Hess management has remained committed to the long-term drilling automation program during a tough period in the shale business when many companies have slashed technology development budgets.
“If we decided to do something else, management would be against it because this is the path we are on,” Isbell said.
Customer Driven
Automation can facilitate changes, if all the people involved “think of this differently,” Isbell said.
“If we can manage a system this way, it impacts the design of everything from your MWD (measurement while drilling) to the way we train our people,” he said.
The people driving drilling improvement are inside and outside Hess. Isbell says customer input from well users is critical. This is a different use of the word customer in drilling. It normally describes the oil company hiring a drilling contractor.
Anyone who has talked to completion and production engineers about hole problems soon sees they are demanding customers. Given the importance of improved well performance, they have influence. “One thing that we learned early on is that business-led projects tend to gain traction faster,” Isbell said.
The customers also include those in charge at drilling contractor and service companies. They are in control on the drilling sites, which is the hub for innovation.
There are many voices to consider, and they sometimes offer conflicting advice. “Automating drilling requires many highly detailed discussions about the drilling and operations practices. That is kind of where we are today,” Isbell said.
While Hess is seeking input from more people, those on the rig still have influence.
“The rig manager and the company man are really the ones that are in charge of judging how well these systems work,” Isbell said, adding that, “It has to make a driller’s life easier or they will turn it off.”
Working Relationships
Before automated systems were added to rigs, Hess started changing where, and how, the people guiding directional drilling worked.
In 2016, Hess moved directional drillers to a remote operations center where two advisors would monitor three wells each, with the assistance of advisory software providing drillers turn-by-turn directions.

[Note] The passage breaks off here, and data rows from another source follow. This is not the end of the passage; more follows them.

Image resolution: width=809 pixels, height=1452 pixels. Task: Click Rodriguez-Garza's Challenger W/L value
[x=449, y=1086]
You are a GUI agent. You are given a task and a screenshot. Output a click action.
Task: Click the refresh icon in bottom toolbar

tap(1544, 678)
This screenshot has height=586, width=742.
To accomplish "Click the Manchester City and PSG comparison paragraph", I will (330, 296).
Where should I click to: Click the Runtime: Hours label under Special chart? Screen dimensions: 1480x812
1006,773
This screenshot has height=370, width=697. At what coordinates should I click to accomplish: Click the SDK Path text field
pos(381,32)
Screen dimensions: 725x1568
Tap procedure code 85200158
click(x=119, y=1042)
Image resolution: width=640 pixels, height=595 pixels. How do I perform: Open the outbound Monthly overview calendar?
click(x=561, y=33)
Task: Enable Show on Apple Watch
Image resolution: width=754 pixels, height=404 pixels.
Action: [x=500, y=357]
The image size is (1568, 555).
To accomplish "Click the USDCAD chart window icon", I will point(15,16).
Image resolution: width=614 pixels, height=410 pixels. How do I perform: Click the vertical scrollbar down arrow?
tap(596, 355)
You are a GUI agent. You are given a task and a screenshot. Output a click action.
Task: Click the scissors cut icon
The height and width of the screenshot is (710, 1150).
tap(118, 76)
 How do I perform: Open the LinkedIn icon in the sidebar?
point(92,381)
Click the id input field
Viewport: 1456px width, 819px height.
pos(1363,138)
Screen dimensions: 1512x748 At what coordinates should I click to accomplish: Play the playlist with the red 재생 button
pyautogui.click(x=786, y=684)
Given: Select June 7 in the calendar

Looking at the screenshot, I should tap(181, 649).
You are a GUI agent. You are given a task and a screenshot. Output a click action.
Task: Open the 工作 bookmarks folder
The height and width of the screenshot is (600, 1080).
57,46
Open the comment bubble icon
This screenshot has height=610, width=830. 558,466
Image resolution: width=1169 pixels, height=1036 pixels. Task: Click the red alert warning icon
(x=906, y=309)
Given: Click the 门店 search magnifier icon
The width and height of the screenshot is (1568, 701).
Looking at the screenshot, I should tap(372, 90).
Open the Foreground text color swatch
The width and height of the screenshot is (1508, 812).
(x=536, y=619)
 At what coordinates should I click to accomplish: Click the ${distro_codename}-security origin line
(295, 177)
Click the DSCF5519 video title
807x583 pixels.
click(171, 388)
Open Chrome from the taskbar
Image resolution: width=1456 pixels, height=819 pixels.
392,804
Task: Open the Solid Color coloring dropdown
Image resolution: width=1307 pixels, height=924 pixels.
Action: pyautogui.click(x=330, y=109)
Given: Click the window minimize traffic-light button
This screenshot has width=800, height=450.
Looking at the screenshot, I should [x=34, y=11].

“Directional drillers are optimizing how they use their time. Going from one rig to six made them a lot busier,” Isbell said. Hess had learned that three wells per person was the maximum number per person, and found that they learned faster when tracking multiple wells.
Digital controls can outperform humans at tirelessly calculating the ideal settings for a slide, which include adjusting multiple rig components to ensure the weight on bit and rotations per minute are at the right level while sliding.
There are still situations in these unpredictable formations that demand human input. Directional drillers are still required while drilling the lateral because the path through most productive rock has to take an unexpected turn.
For that reason, directional drillers are located near geosteering advisors who interpret logging data to determine if the drill is penetrating the most productive rock.
If the logging data show that a fault has shifted the productive zone down 15 ft, those experts must deal with their conflicting priorities. The geosteering advisor’s goal is maximizing the time in the pay zone while the driller needs to avoid an abrupt turn that would add tortuosity.
Over time, data from digitally controlled equipment will identify new problems to solve.
“As you get the ability to more tightly manage and control your operational execution of a well, then you have the ability to improve the well design, which accumulates more value. And you can also tie that better information into your completions and production,” Isbell said.